As this publishes, I will be on a plane heading for the Windy City: Chicago. As part of my involvement with the Legal Marketing Association, I’m fortunate to be able to meet with some of the leadership of the organization this week for a leadership conference, since I’ll be joining the LMA’s Technology Committee as Co-Chair for 2015!
That got me thinking about professional development this morning – something that’s important for all of us, but something we can easily forget or push to the background in our busy day-to-day lives. I mean, who has time to add one more thing, right?
But it’s essential – U.S. News & World Report offered this great article three years ago, which is still relevant today. They say:
It’s easy to get complacent about professional development when you’re employed. If you already have a job, why should you go above and beyond to improve your skills, especially if it’s not required by your company?
"But making an effort to help yourself grow professionally will help you succeed, both in the short term and in the long term. And if you don’t learn new skills and acquire new knowledge and experience, you’re likely to fall behind your peers, which could be detrimental when you look to change positions."
Even for those of us who are happy where we are, are we sure that we’ll be able to sustain our positions without further development?
That’s what I thought.
So let’s consider two ways today that we can further develop ourselves professionally – and these will not only help to potentially bring you new skills, but will also reinvigorate your enthusiasm for your work, and hopefully give you a fresh new look at the tasks in front of you.
Tip One: Read a Book
This is actually a fairly difficult one for me – I love to read, but when it comes down to it, I’d rather read something fictional and not at all related to my work, so that I can get a break. But there’s a lot of value in finding a few good books and using them to bring you a fresh outlook – and extra points if you’re reading something with general applicability or outside of your professional expertise.

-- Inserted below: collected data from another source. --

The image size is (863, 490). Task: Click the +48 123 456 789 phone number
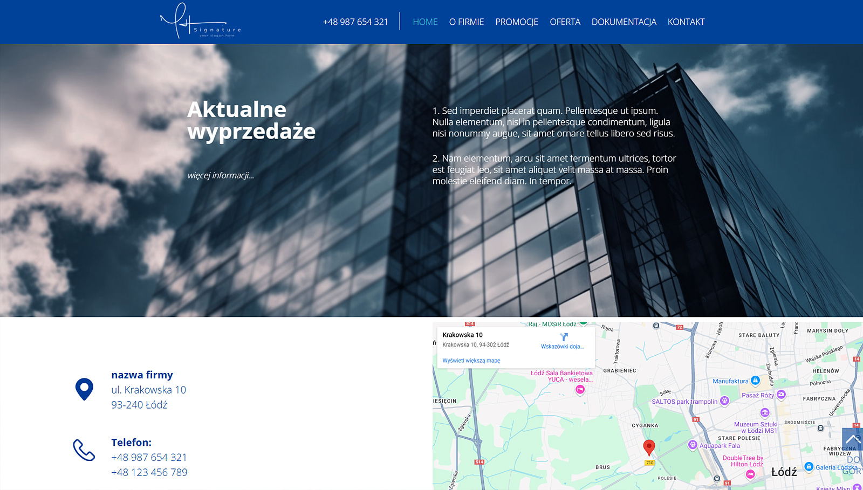[x=149, y=472]
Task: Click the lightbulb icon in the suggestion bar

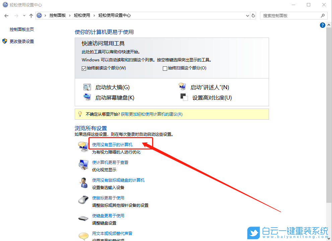Action: tap(80, 114)
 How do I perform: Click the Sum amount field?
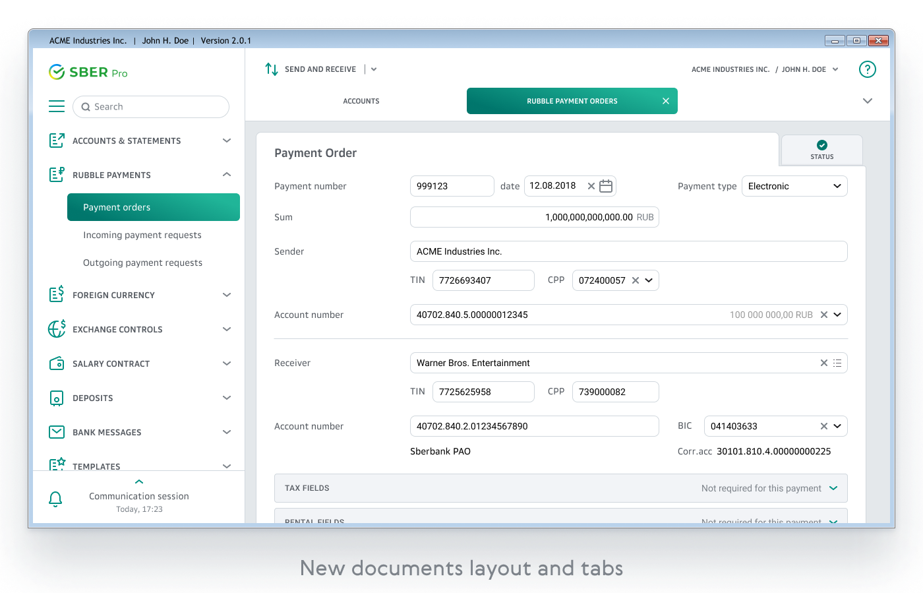pos(533,217)
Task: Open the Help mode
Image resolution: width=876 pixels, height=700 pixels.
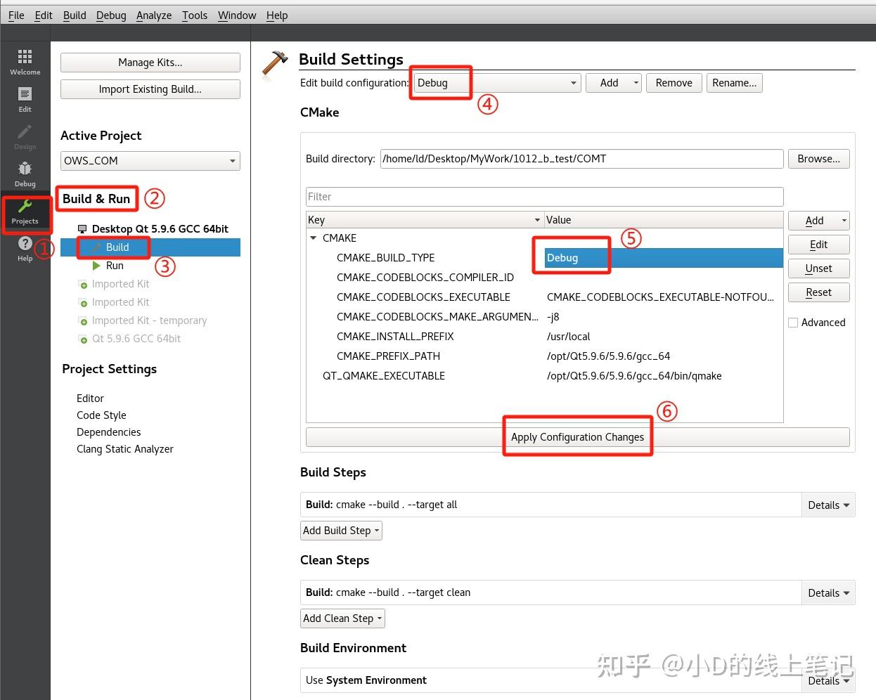Action: (x=25, y=247)
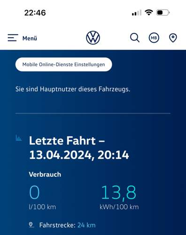The image size is (186, 235).
Task: Select the Letzte Fahrt heading
Action: tap(67, 141)
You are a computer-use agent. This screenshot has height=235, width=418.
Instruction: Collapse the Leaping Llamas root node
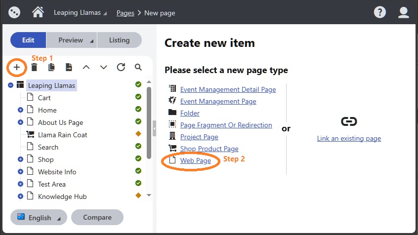(x=10, y=85)
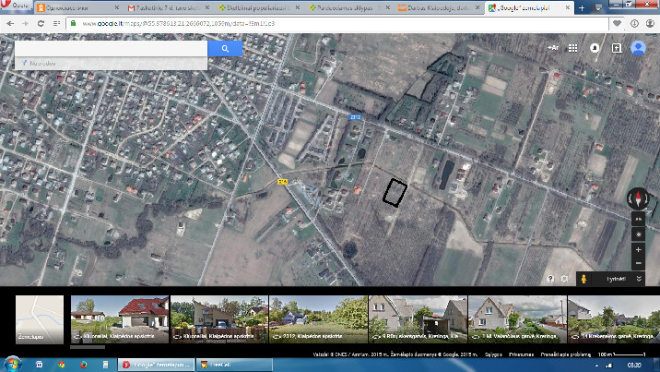The height and width of the screenshot is (372, 660).
Task: Toggle the map tilt view button
Action: 637,220
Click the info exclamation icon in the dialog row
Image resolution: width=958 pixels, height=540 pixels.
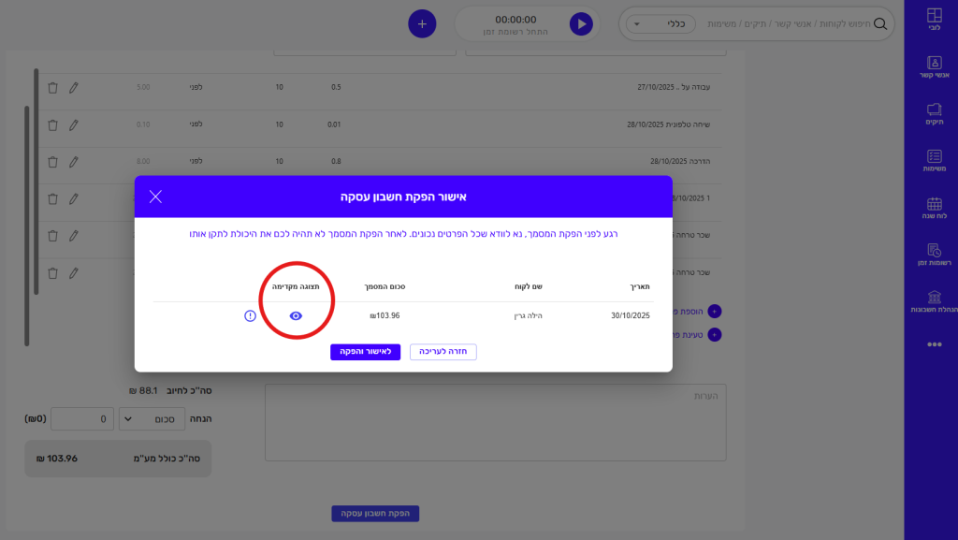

Some suggestions I’ve had in recent years include:
- Delivering Happiness: A path to profits, passion, and purpose – Tony Hsieh
- The Lawyers Law of Attraction: Marketing Outside the Box but Inside the Law – Hillel Pressser
- Tribal Leadership: Leveraging Natural Groups to Build a Thriving Organization – Dave Logan, John King & Halee Fischer-Wright
- The Lean Startup – Eric Ries
- Good to Great (and Great by Choice) – Jim Collins
While some of these are still on my to-do list, I promise to dive into them to set a good example. You don’t have to read the entire book cover to cover this weekend, but why not switch up your commute reading, or take fifteen minutes of your "lunch at your desk" to read a few chapters. It may inspire you to finish out the day even stronger!
Tip Two: Attend a Conference
I’m fortunate that LMA is allowing me to attend this leadership conference, and I’m looking forward to sharing with you what I learn there. We already do a lot of events within our own area of expertise, and these are important and valuable. But once in a while, change it up and go to something entirely different.
It doesn’t even have to be business-related necessarily – go to something that will break you out of your comfort zone and teach you some skills. At the very least, you may get the chance to practice your networking by meeting new people!
A few years ago, I was able to attend Social Fresh, which was a social media conference. I was able to hear all speakers from outside of the legal industry, who gave me some excellent perspective and inspiration. I continue to look to them today for advice and suggestions, which broaden the benefits I can bring to my position.
Heading to a conference isn’t the only way you can accomplish this. Consider:
- Taking a class: community colleges often offer evening classes, and one of them might strike your fancy. I took a year and a half of French again a few years ago, and it was great for stretching my comfort zone! Local schools will often offer community classes as well – everything from technology and business skills to yoga. Take a look at their flyer to see if there’s something you’d be interested in or benefit from.
- Get online: although you don’t get the in-person networking practice benefits, you can still learn some valuable skills online. Everyone from colleges to individual organizations are offering online courses these days, so find out what skills you may want to enhance or learn and sign yourself up! The benefit is that in many cases, you’ll be able to tailor the time you invest to your schedule, which will make it more convenient for you.
No matter how accomplished we are, if we’re not learning and growing, we’re backsliding. So today, give some thought to how you can further develop yourself professionally to bring some new skills and a fresh outlook to your daily work!
As always, if you have other tips to add to our two, please share them in the comments!